Further insights are provided by the heatmaps in Fig. 14a-d, which reveal that increasing the polynomial degree once again leads to a marked improvement in performance. The R² values rise steadily from 80% to 100%, highlighting the significant role of polynomial complexity in optimizing the model’s fit. These results collectively emphasize the exceptional precision and reliability of the Bayesian Ridge Regressor in modelling both refractive index variations and angular dependencies, ensuring comprehensive coverage and dependable predictions throughout the studied parameter space.

Fig. 15
figure 15

Fabrication pathway of the tri-material metasurface sensor, showing sequential steps from substrate preparation and lithography to 2D material deposition and final structural characterization.
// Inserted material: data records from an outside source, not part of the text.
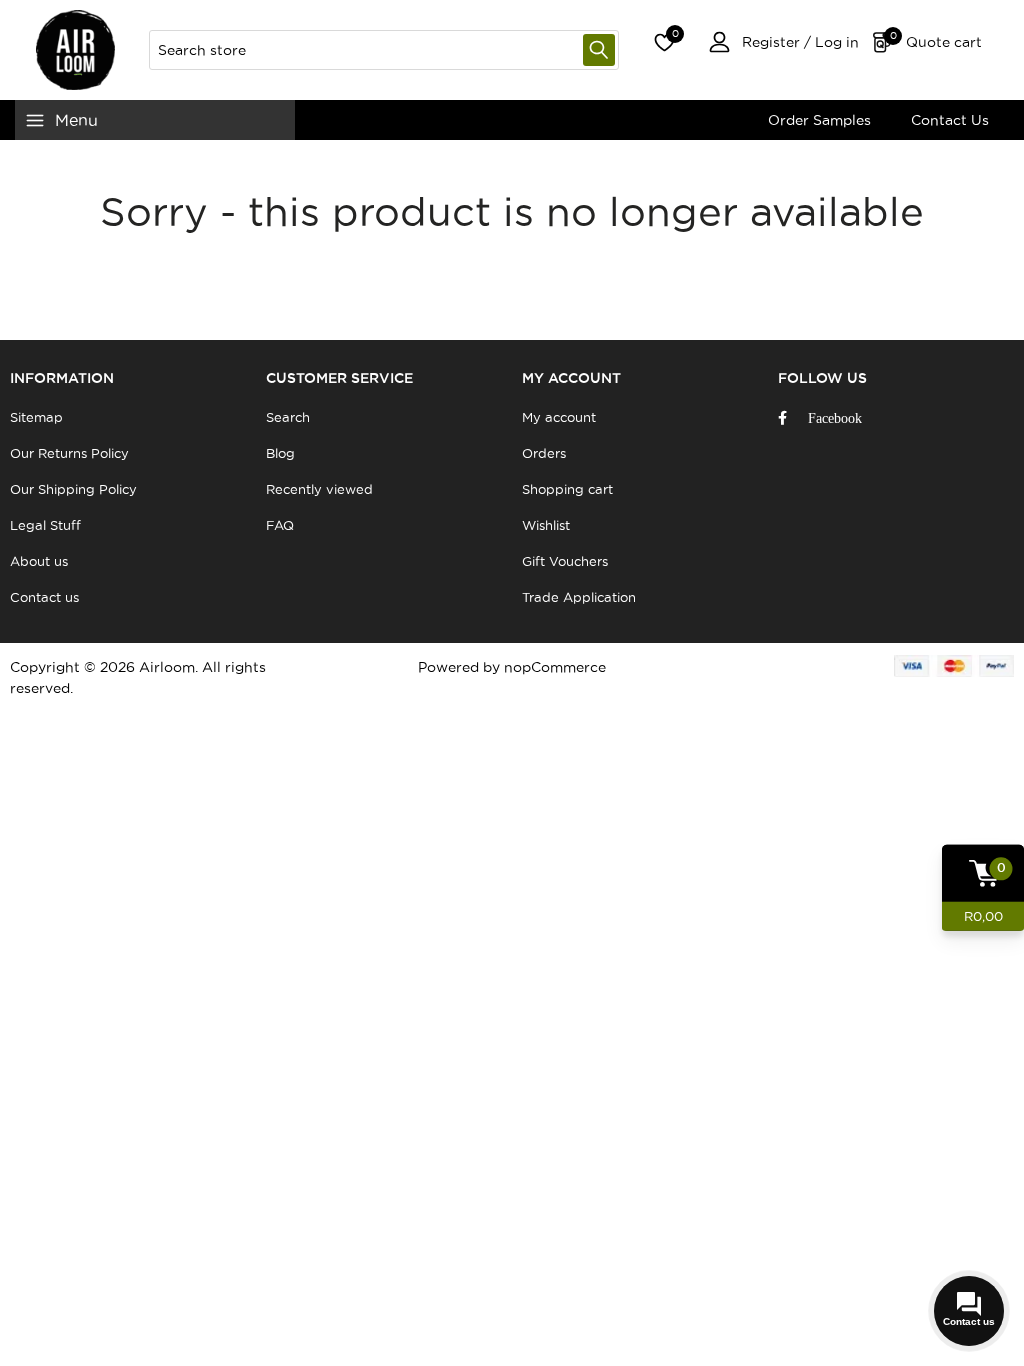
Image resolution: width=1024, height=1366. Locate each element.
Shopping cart (567, 489)
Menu (76, 120)
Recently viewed (319, 489)
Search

Finally, Fig. 15 presents a four-stage laboratory workflow for fabricating the proposed tri-material metasurface sensor. The process begins with the preparation of a silicon wafer coated with a thin silicon dioxide layer, which provides both stability and dielectric isolation. This cleaned and polished substrate ensures an ideal foundation for precise nanoscale patterning. Next, electron-beam lithography is employed to define intricate geometries such as the figure-eight, rectangular, and square resonators, enabling high-resolution nanoscale structuring on the wafer. Following lithography, the deposition of the three functional two-dimensional materials is carried out. MXene is coated on the figure-eight resonators, black phosphorus on the rectangular resonators, and graphene on the square resonators using controlled deposition and transfer techniques. After lift-off to remove excess coatings, a well-defined metasurface array is achieved. The final stage involves structural and compositional verification through advanced microscopy and spectroscopy methods, ensuring the correct integration of all materials. This systematic progression demonstrates how numerical designs transition into a practical device ready for optical and terahertz testing.

Conclusion

The proposed terahertz metamaterial sensor demonstrates a strong potential for advancing medical diagnostics through its integration of advanced materials, optimized resonator geometry, and machine learning analysis. Achieving a sensitivity of 395 GHz/RIU with R² > 0.95 for refractive index and protein biomarker detection, the design ensures reliable quantification relevant to brain tumor diagnosis. Its stable spectral response (FWHM = 0.037 THz) and high-quality factor (8.649–9.108) confirm precision, while tunability via graphene chemical potential offers application-specific adaptability. Additionally, machine learning further enhances predictive accuracy (R² ≈ 86% for refractive index and 96% for angular dependence), supporting potential real-time use. Future work should address low signal-to-noise ratios, incorporate clinical validation with real biomarkers, and explore surface functionalization strategies. Overall, this study provides a robust theoretical framework and a promising pathway toward practical, non-invasive neurological diagnostics.